When the jeep stopped at Almond and Schiller Streets in Port Richmond, Liczbinski pulled up behind it and got out of his patrol car.

Cain then got out of the front passenger seat of the SUV, aimed the rifle over the roof of the vehicle at the officer, and fired.

In his statement, Floyd said he was "horrified" when he realized what happened.

But Warner said that when they stopped, "the boy that was driving the car started yelling 'bang him.'"

The SUV sped away and the trio jumped into a pre-positioned van nearby. The van later pulled over and Floyd and Warner ran, while Cain, who stayed with the vehicle, was shot and killed when he tried to shoot at approaching officers. Gilson said Cain's weapon jammed. Warner was arrested soon after, and Floyd was captured May 8.

Gilson said that Floyd had five days on the run to concoct his account and that his actions told another story.

"When they couldn't shake him, they killed him," the prosecutor said in court.

In his statement, Floyd said he was remorseful and wanted to say that he was "sorry to his family and friends."

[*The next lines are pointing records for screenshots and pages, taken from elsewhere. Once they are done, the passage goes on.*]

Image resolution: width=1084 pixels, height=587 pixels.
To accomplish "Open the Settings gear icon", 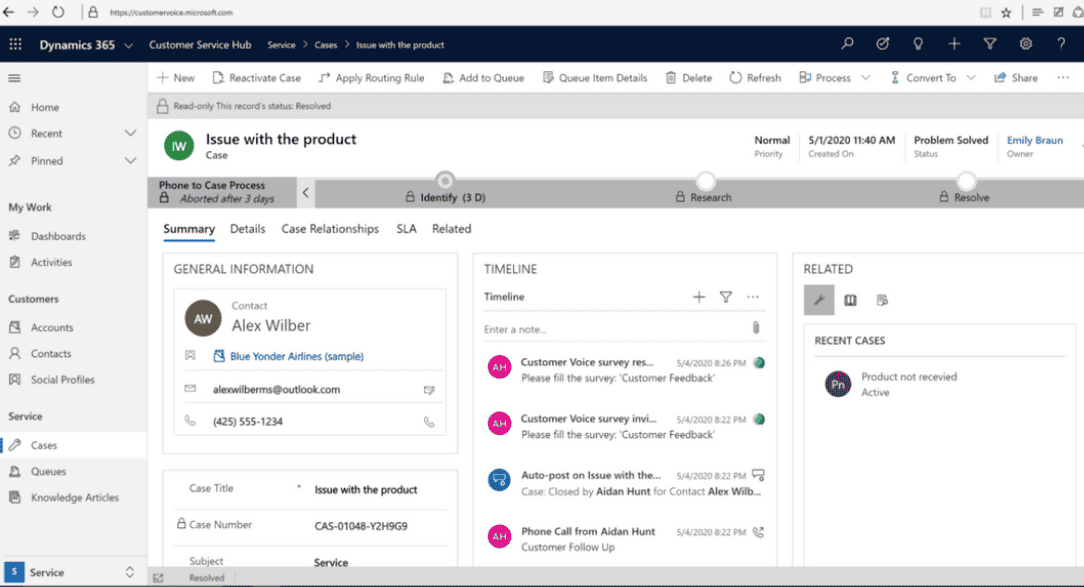I will [x=1026, y=44].
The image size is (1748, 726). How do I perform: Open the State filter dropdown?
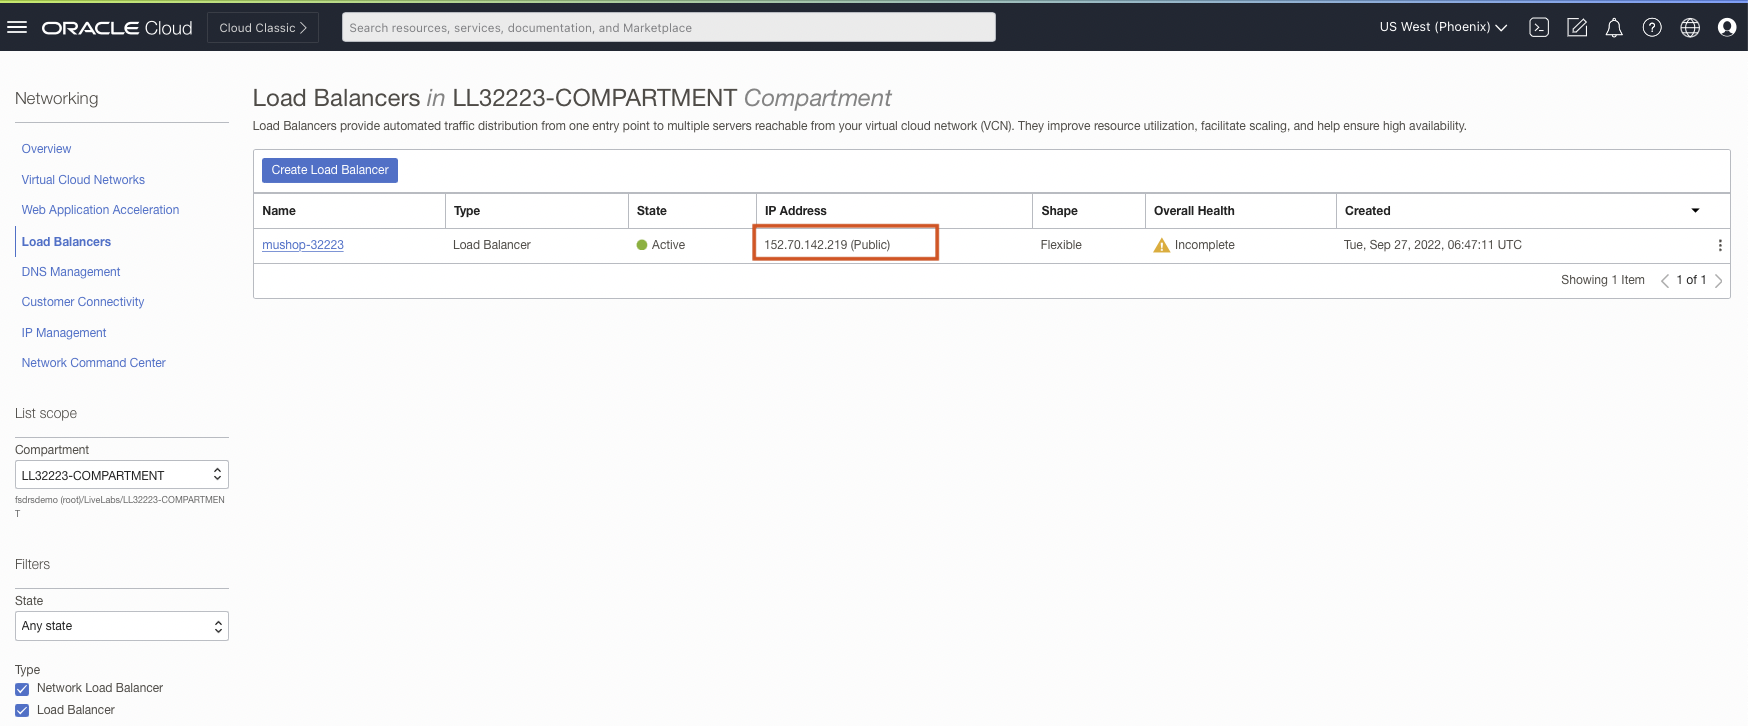click(122, 626)
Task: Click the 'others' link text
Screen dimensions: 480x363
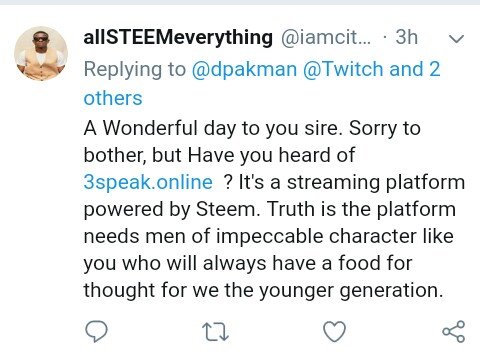Action: [113, 98]
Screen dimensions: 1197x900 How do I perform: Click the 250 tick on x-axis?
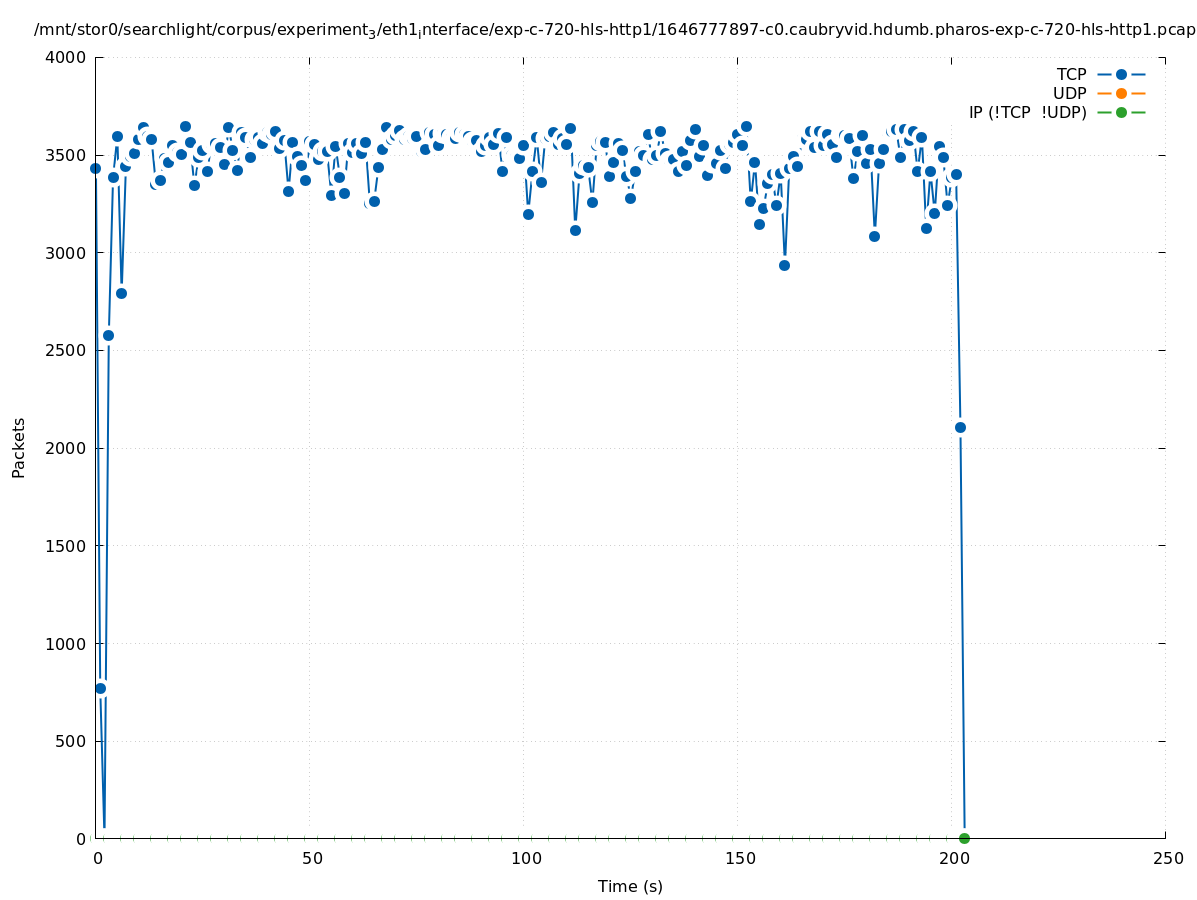point(1167,858)
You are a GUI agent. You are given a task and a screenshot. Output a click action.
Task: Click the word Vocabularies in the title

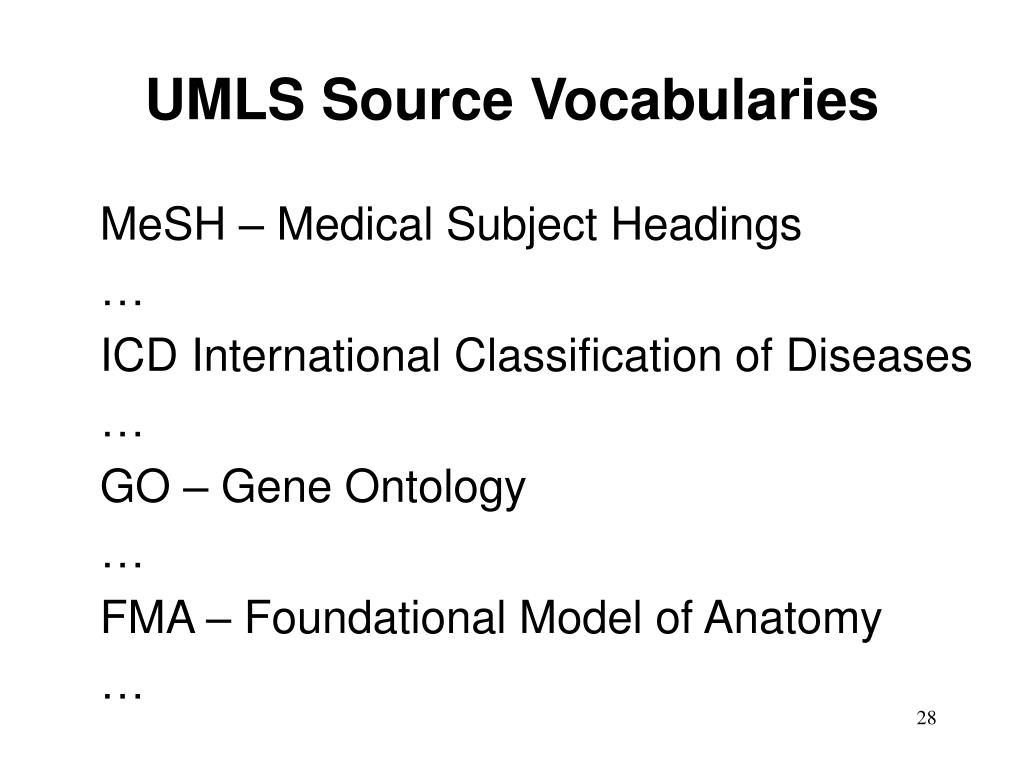[x=707, y=99]
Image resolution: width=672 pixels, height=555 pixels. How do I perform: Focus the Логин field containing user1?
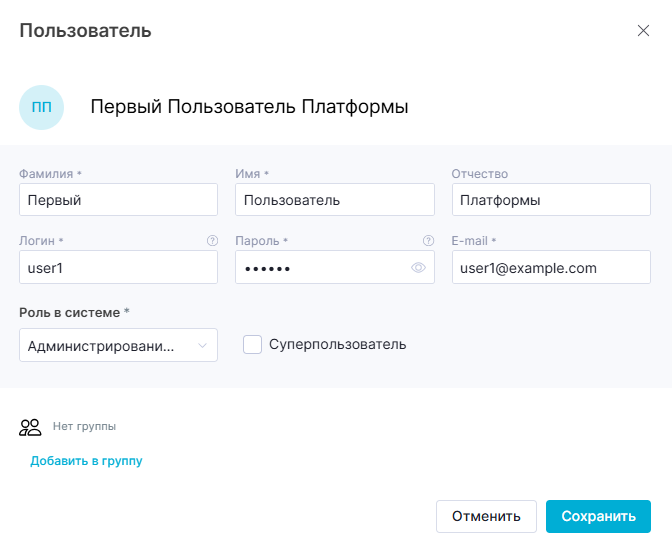118,268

Detective Thorsten Lucke, who read the statement on the stand, choked up at one point when Floyd admitted his remorse was insufficient.

"It's not going to give back a wife her husband or kids back their father," he quoted Floyd as saying.

"That was one of the most insincere apologies I ever seen written down on a piece of paper," Gilson said outside court.

While preliminary hearings are required to be set within 10 days after an arrest, Gilson acknowledged that they are usually continued to a later date in cases such as this.

Gilson credited the Liczbinski family for being at the hearing so soon after the officer's death and funeral, which was held Friday.

"It's hard," he said. ". . . I don't know how they do it."